◆ Data to process

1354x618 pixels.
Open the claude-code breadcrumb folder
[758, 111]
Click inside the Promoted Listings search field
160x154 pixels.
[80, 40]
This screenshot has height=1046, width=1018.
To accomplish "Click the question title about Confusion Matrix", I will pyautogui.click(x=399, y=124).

--

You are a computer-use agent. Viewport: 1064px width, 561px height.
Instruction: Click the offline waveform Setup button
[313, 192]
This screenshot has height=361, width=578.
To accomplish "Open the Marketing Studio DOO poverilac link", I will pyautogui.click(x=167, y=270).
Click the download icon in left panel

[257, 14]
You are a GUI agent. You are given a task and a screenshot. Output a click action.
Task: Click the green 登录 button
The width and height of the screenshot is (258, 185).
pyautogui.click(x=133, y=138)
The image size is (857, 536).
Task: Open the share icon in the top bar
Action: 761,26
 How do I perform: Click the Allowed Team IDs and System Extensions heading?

◆ Exercise requirements
Scan the listing above. Gather each line that contains the word "This".

◆ Task answer
This screenshot has height=1046, width=1018.
This screenshot has height=361, width=578.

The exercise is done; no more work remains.